4 tips for a healthier, wealthier retirement
Conversation, advice, updates, and tips from your friends at UBT
Are you, or someone you are close to, within 10-15 years of retirement? When contemplating retirement, or even if you are already retired, these four tips can lead to a healthier and more fulfilling retirement.
Tip 1: Make some good friends
Having good friends and being a good friend adds years to your life! Research has shown that loneliness can damage your health as much as smoking. In fact, feeling alone might even contribute to the risk of developing dementia later in life (source: alz.org/dementia). Experts think loneliness produces an inflammatory response in the body, just like an illness might produce.
Everyone needs friends they can call in times of crisis, regardless of the time of day. If you’ve been too busy making a living to build those relationships, try volunteering, joining hobby clubs, or just reconnecting with old friends. Chances are you are not the only one in need of friends.
Tip 2: Make memories
Behavioral finance research suggests that paying for experiences, like vacations, brings more happiness than purchasing material things. Pass on the “stuff” and build those memories with family and friends!
If your health and your budget allow you to, take the opportunity to check off some of the larger ticket items on your bucket list. Putting off everything until retirement can be a recipe for disappointment. Health issues, family troubles, and even your lack of stamina can upset active retirement plans.
Tip 3: Check your spending
Everyone worries about the size of their retirement savings and whether they will have enough “income” during retirement. A sure-fire approach for stretching your retirement money is to eliminate your debt. Before taking the big step of retiring, pay off credit cards, reduce outstanding medical bills, and do the best you can to reduce/pay down your mortgage.
While cutting expenses is important, setting yourself up with a monthly paycheck is also vital. One conservative approach is to only use the income and investment gains from your retirement portfolio, without dipping into your principal. You may need a full-service broker to help you set this up.
Another general rule of thumb is the “4% Rule.” With that approach you withdraw no more than 4% of your savings the first year in retirement, and then adjust that dollar amount annually for inflation. Historically, this method has worked well.
Tip 4: Be a smart investor
When thinking about investment allocations (how much of your money is in stocks vs. bonds) you need to consider your age, your total investment picture, and your individual tolerance for volatility. You may need a certified financial planner, a financial advisor, or a financial educator to help you, depending on your individual situation. Once you have arrived at a model asset allocation, check your account to see how closely your account aligns with the model. With U.S. stocks up nearly 22% (more than double the historical average) chances are your stock allocation is larger than your model allocation. You might need to rebalance.

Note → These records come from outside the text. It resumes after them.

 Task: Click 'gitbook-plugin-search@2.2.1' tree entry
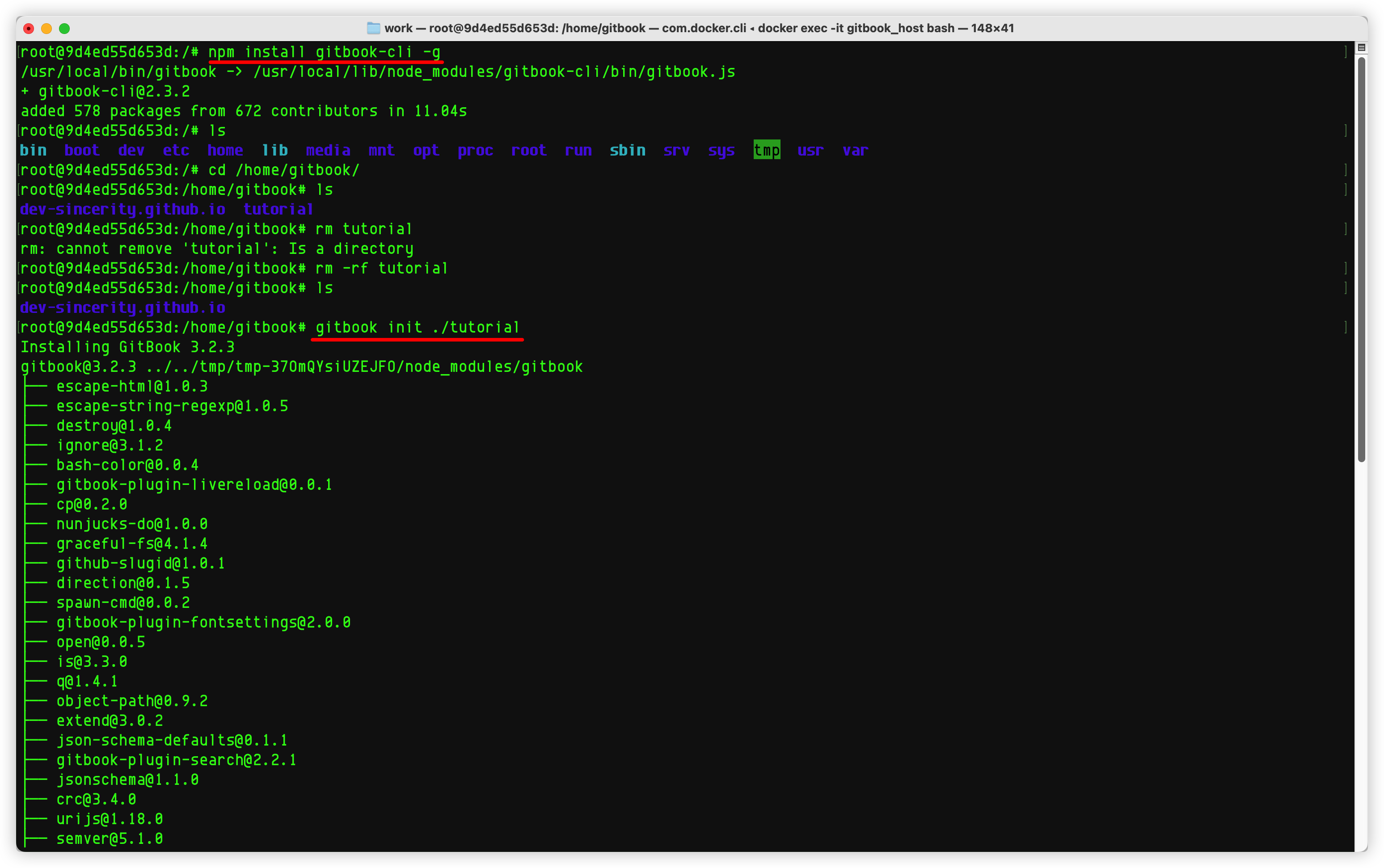(176, 760)
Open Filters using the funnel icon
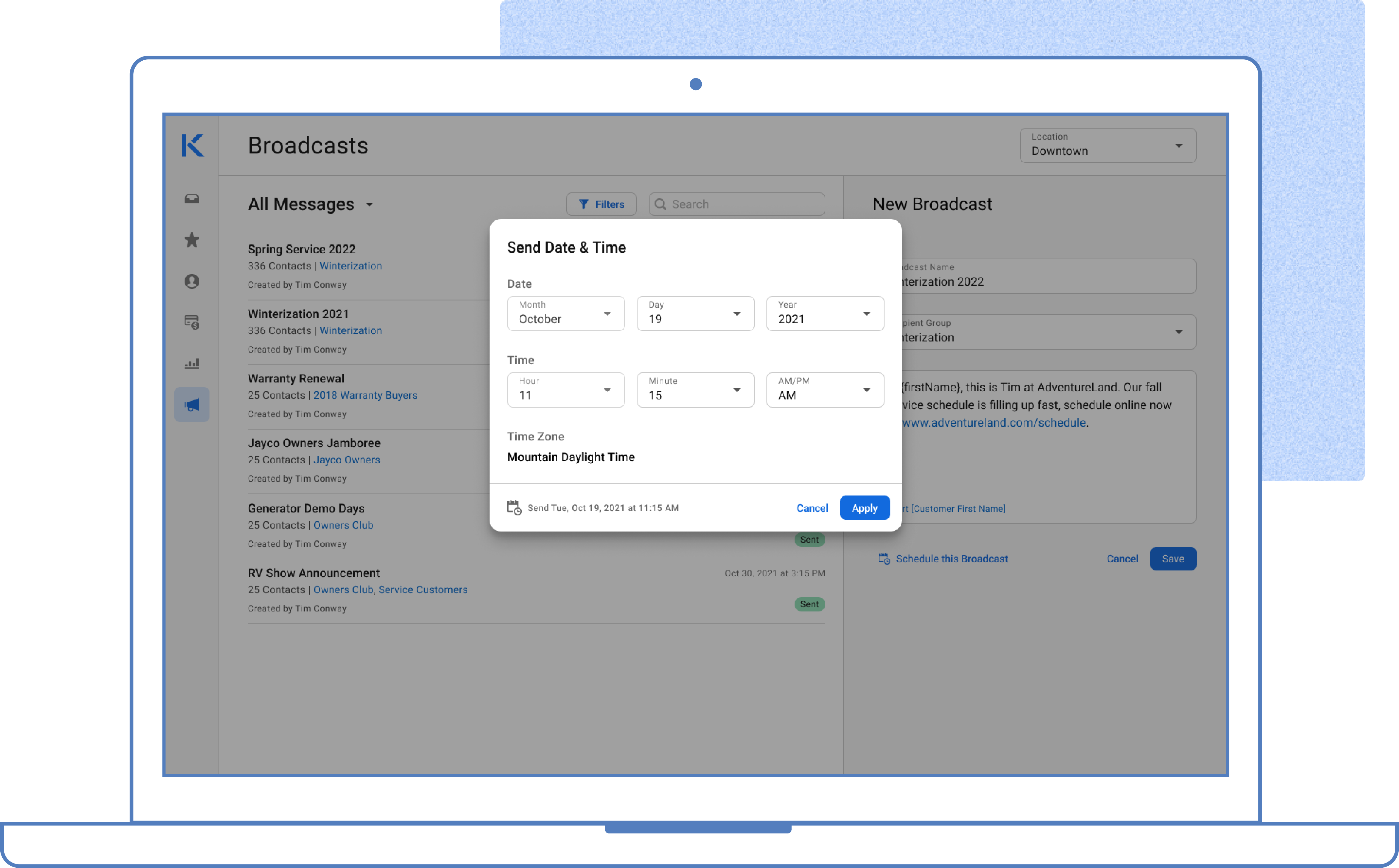This screenshot has width=1399, height=868. pos(601,204)
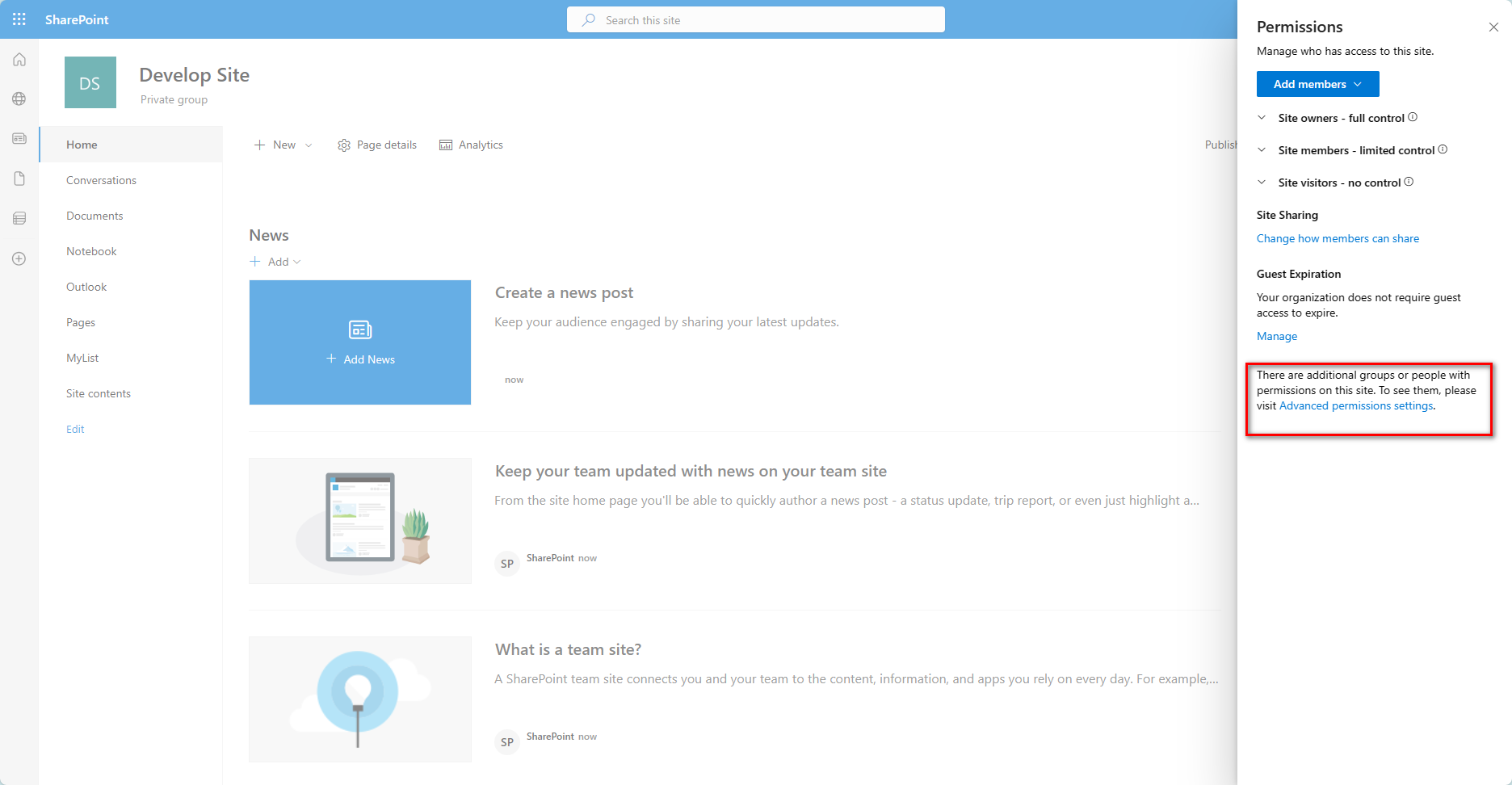
Task: Click the My Files document icon
Action: [19, 178]
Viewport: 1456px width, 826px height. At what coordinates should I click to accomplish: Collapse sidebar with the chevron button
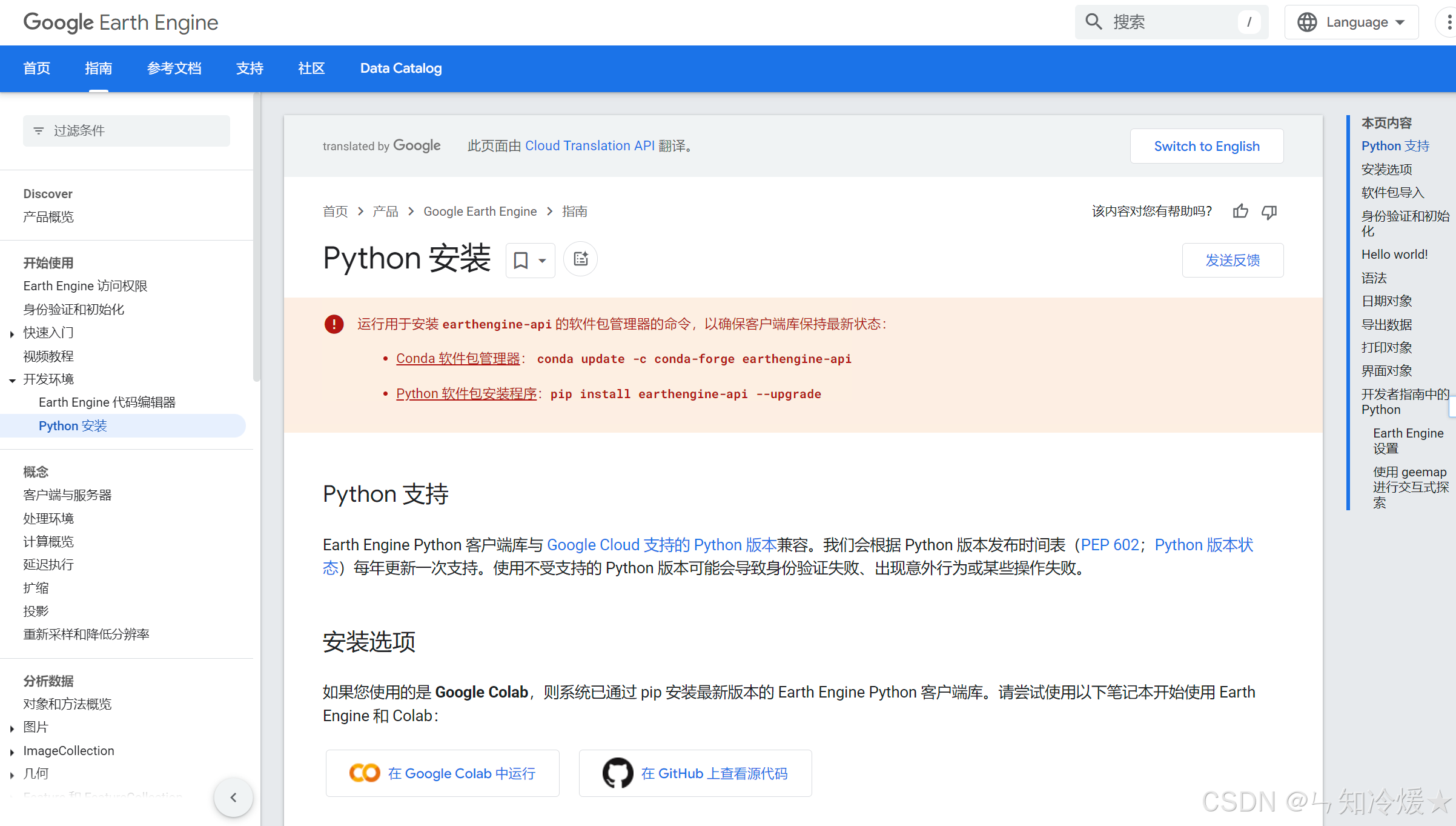(x=233, y=798)
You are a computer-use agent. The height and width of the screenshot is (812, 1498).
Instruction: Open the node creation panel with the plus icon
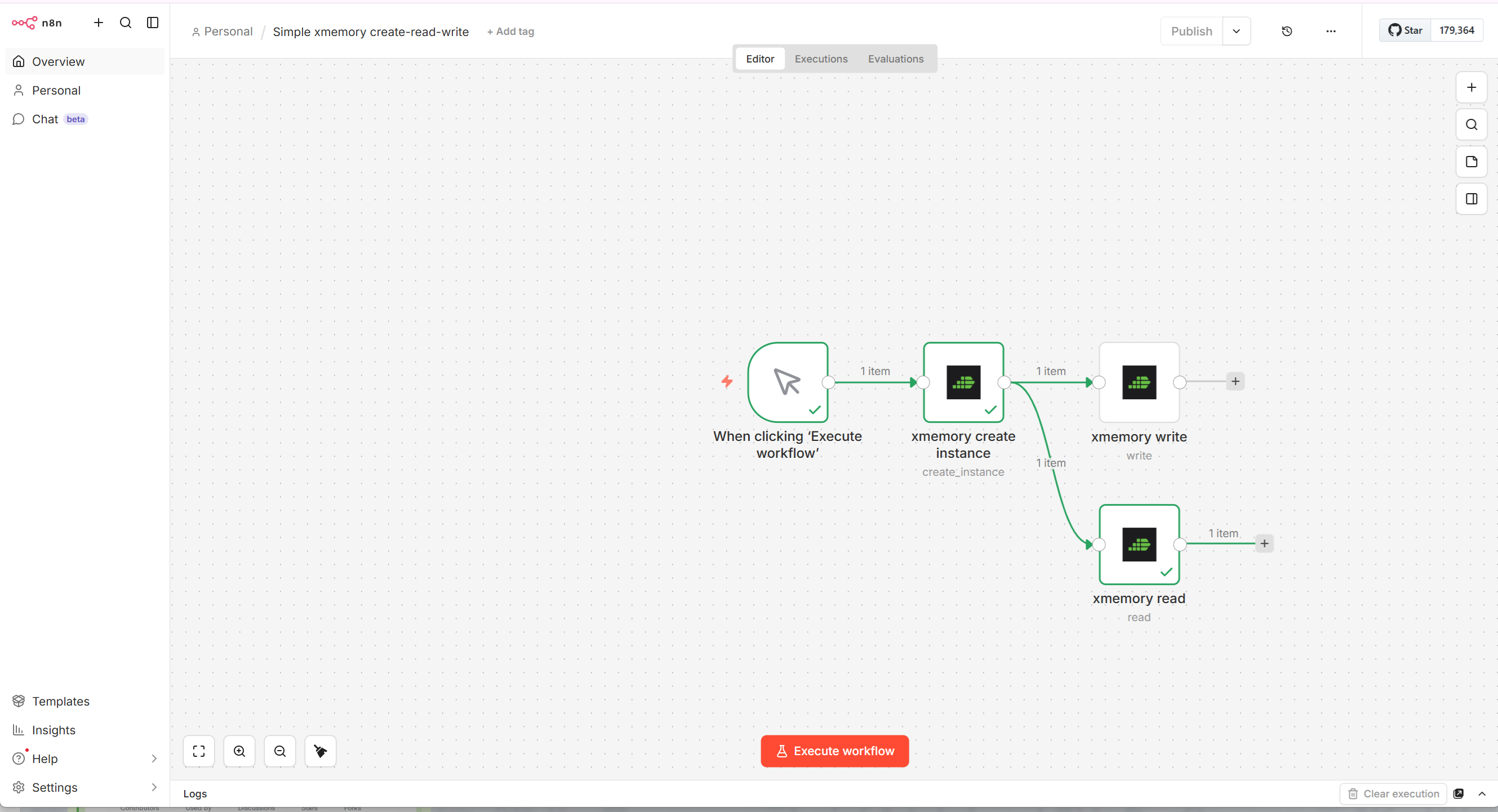[1472, 87]
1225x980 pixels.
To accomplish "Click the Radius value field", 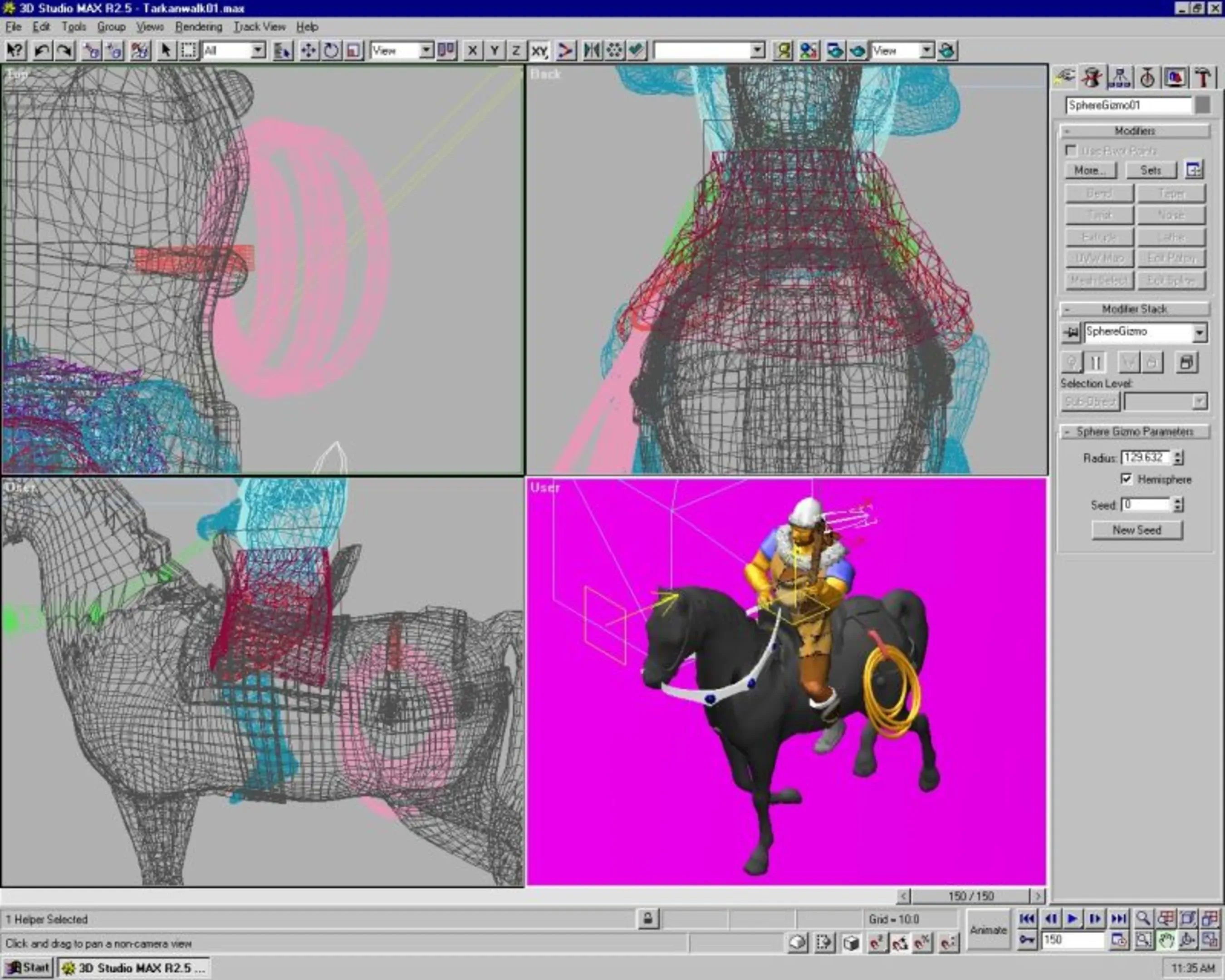I will coord(1146,457).
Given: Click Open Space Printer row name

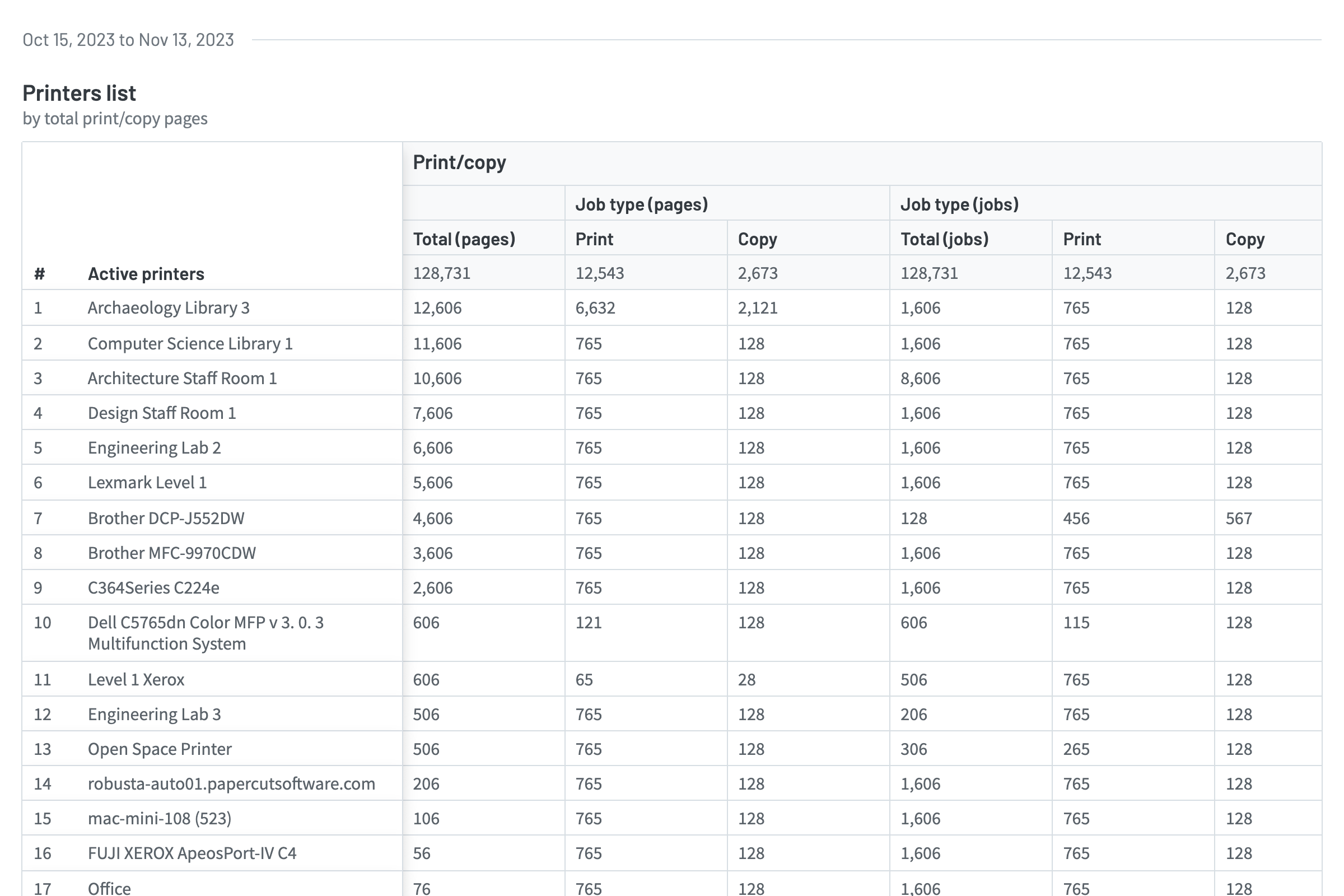Looking at the screenshot, I should click(160, 749).
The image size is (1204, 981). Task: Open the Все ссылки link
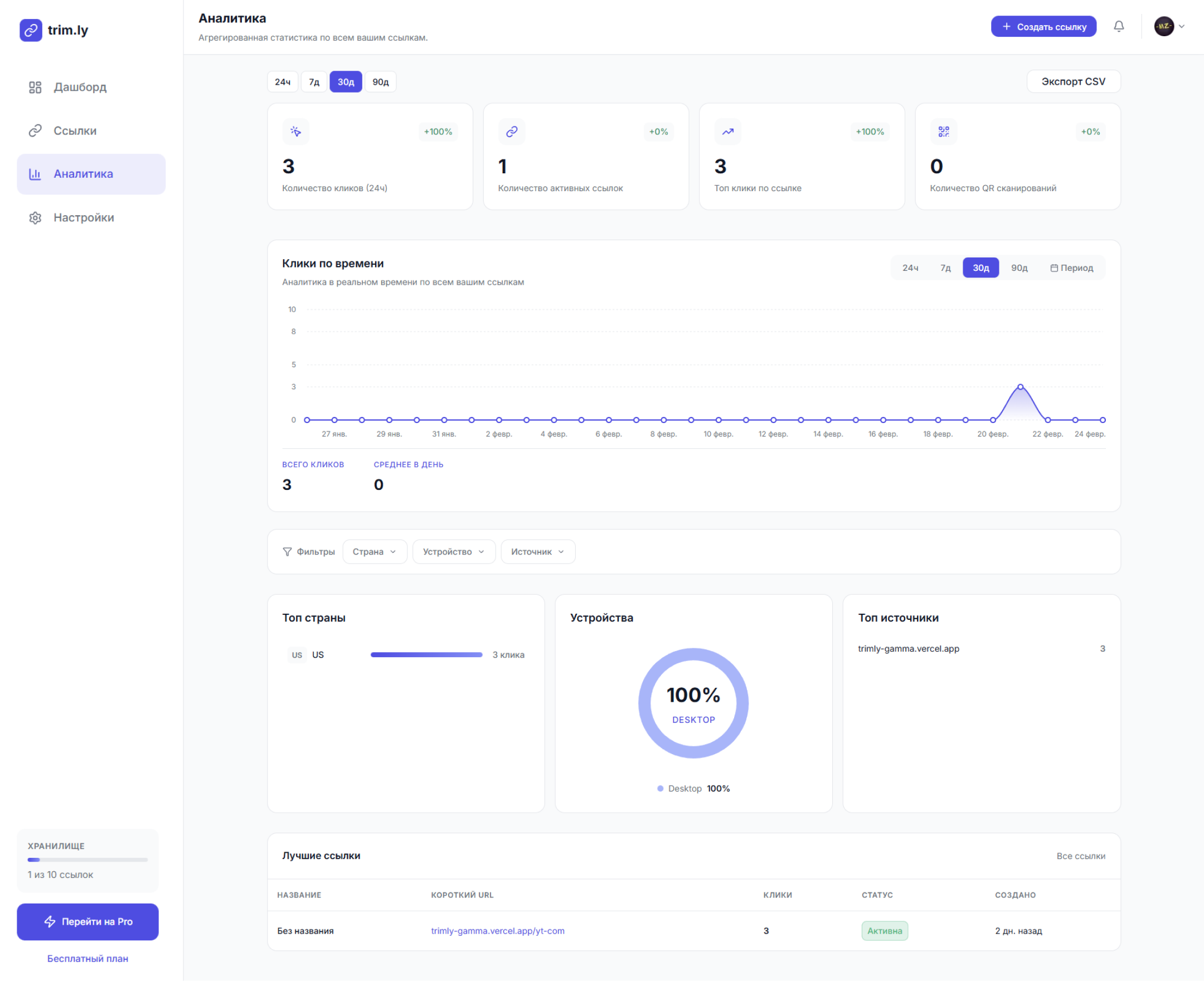tap(1081, 856)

Experts at Vanguard think that over the next 10 years U.S. stocks will gain 3%-5% annually and bonds will return from 2.5%-3.5%. They are not expecting the historically high returns of the last 10 years to continue. You need to get a plan, whether it’s a portfolio of individual mutual funds or the age appropriate Target Date fund, and stick with it.
In addition, keep an eye on investment costs. Over long periods of time, say 30 years in retirement, even a slight reduction of half a percent can significantly impact the size of your retirement savings and ultimately your retirement lifestyle!
Just remember, retirement is not a date on the calendar, but a stage in life that will hopefully last for decades! Think of it as a work in progress. You can always adjust and improve your finances to give yourself the retirement you’ve always wanted.